I participated as a patient advocate in the work of the PfP. My fellow patient advocates and I were invited to give input in every meeting, every phone call, every critical decision. The patient advocates imbued passion for safety into the conversation. This passion set the tone for co-operation and action among the members of the campaign. Several times I was part of a discussion which bogged down in, what seemed to me, a standoff between two camps: those who believed that a proposed policy would save lives and thus should be adopted, and those who believed that the policy was too difficult and/or costly for hospitals to execute. A patient advocate took to the airwaves, and gave her personal story of the harm that she suffered because the policy was not in place. The tone immediately changed from “this is too difficult/costly to achieve” to “we must do whatever we can to keep patients safe.” Within minutes the team moved forward, working co-operatively for patient safety. I believe the patient’s voice was a major contribution to the overall success of the campaign.

The Partnership for Patients and its over 3,700 participating hospitals were focused on making hospital care safer, more reliable, and less costly through the achievement of two goals:

  1. Making Care Safer. By the end of 2014, preventable hospital-acquired conditions would decrease by 40% compared to 2010.
  2. Improving Care Transitions. By the end of 2014, preventable complications during a transition from one care setting to another would be decreased so that all hospital readmissions would be reduced by 20% compared to 2010.

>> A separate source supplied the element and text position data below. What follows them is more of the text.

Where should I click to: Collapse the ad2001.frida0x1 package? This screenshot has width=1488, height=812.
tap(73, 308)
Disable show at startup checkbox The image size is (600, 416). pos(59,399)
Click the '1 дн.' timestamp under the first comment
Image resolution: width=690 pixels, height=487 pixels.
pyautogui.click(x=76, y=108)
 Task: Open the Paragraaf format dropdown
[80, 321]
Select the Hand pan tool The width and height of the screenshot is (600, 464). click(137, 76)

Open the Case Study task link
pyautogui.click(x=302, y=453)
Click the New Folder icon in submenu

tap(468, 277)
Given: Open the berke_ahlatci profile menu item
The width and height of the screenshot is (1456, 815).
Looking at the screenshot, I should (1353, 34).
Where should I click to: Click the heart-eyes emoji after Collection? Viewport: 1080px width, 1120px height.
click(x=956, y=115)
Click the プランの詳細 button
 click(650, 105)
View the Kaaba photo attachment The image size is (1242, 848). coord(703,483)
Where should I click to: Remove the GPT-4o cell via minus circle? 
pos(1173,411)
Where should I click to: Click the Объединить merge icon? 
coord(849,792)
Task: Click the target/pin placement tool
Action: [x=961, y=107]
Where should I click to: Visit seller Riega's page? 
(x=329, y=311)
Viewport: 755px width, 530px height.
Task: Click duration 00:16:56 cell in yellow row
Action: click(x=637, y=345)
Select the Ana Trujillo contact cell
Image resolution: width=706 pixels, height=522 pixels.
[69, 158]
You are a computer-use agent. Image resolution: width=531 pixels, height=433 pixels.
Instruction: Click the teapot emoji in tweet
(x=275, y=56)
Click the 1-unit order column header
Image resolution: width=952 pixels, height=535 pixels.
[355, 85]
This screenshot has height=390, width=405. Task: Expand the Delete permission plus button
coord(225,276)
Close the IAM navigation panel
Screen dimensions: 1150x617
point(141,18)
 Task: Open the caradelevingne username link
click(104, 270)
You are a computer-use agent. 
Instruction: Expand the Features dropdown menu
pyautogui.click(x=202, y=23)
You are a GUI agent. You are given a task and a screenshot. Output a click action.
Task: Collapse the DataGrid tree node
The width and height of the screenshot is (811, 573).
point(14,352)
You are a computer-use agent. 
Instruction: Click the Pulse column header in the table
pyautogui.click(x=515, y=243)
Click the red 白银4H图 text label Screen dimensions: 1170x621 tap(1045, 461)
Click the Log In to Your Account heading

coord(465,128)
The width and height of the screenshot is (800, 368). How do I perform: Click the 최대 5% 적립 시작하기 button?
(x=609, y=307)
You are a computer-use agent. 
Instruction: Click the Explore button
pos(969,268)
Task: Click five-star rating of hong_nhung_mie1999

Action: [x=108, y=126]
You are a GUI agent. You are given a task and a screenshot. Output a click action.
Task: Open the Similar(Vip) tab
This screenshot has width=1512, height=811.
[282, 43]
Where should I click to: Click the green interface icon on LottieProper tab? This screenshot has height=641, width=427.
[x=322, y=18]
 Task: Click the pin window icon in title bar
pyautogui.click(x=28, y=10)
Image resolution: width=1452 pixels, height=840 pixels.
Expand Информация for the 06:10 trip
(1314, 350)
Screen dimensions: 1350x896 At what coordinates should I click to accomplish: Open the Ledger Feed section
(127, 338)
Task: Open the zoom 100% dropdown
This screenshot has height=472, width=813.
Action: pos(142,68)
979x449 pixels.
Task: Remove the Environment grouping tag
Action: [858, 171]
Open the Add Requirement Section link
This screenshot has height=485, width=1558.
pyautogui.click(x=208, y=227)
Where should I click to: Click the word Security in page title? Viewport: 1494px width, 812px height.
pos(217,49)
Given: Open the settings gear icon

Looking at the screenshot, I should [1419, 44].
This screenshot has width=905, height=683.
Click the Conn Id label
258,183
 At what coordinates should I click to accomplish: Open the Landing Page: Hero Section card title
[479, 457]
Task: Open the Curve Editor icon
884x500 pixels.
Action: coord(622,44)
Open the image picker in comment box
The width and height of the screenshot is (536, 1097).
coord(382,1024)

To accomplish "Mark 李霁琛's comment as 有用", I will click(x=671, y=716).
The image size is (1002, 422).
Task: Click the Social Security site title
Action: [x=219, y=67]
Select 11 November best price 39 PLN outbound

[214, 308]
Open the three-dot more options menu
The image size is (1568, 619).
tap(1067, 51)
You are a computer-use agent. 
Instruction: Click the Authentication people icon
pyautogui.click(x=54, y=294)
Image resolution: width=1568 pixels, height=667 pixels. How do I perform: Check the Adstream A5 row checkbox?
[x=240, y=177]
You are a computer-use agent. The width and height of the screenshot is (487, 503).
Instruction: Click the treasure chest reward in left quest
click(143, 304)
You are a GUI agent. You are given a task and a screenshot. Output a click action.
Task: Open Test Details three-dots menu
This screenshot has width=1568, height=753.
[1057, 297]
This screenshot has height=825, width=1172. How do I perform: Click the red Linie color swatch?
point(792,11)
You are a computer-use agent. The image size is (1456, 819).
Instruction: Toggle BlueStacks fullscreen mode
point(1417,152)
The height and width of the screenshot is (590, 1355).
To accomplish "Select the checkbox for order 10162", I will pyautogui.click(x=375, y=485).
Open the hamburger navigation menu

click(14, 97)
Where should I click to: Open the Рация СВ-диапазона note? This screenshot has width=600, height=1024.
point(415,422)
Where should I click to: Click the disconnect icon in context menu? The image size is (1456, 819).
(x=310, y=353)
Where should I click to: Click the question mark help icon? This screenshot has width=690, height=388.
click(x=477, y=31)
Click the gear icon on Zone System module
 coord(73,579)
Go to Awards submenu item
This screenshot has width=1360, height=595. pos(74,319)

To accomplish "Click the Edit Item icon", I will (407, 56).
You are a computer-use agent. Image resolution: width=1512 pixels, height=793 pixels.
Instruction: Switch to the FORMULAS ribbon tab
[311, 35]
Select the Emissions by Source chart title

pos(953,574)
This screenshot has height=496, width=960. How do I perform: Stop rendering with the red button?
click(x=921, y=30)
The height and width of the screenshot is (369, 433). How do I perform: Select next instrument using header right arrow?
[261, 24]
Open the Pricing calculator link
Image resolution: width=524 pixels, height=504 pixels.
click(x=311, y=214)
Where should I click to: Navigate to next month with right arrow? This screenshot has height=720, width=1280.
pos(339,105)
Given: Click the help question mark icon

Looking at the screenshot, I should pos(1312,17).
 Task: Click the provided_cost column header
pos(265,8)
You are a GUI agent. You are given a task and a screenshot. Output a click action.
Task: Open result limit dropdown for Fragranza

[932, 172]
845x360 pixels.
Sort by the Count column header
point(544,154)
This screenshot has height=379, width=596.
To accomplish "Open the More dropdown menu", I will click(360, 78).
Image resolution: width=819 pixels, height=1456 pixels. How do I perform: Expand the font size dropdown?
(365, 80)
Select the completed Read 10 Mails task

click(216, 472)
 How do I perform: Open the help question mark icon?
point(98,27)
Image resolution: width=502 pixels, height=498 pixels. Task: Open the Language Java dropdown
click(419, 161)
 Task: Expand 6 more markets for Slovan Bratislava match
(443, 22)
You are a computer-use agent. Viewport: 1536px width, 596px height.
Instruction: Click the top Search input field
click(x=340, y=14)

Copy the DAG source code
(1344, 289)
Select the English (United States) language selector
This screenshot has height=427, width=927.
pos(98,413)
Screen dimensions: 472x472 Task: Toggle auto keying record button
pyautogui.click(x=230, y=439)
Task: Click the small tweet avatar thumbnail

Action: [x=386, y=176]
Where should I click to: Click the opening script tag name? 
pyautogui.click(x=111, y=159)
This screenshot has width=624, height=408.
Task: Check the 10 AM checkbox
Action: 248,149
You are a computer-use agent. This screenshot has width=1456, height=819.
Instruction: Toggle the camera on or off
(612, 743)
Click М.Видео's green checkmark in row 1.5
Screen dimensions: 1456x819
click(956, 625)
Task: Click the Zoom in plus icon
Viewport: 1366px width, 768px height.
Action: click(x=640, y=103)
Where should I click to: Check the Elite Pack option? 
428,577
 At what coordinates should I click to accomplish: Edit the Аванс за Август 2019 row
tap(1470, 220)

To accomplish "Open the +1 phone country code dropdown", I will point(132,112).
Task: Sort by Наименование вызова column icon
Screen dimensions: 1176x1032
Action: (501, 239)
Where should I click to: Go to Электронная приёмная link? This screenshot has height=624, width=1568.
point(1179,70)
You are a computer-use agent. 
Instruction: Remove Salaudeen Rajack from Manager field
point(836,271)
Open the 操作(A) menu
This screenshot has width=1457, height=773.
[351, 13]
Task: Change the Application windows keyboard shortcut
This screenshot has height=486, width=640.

As part of the PfP campaign, baseline measures were collected on nine hospital-acquired conditions (e.g., adverse drug events, pressure ulcers and surgical site infections) in 2010. At the end of the initial engagement period of the PfP, a cumulative total of 1.3 million fewer hospital-acquired conditions (HACs) were experienced by hospital patients over the 3 years (2011, 2012, 2013) relative to the number of HACs that would have occurred if rates had remained steady at the 2010 level. It is estimated that approximately 50,000 fewer patients died in the hospital as a result of the reduction in HACs, and approximately $12 billion in health care costs were saved from 2010 to 2013.

It was so gratifying to be part of this effort that keeps the patient at the center of health care quality improvement. The momentum that was created through the PfP is exciting, and I look forward to the continuation of the patient safety movement that is driven by the patient voice.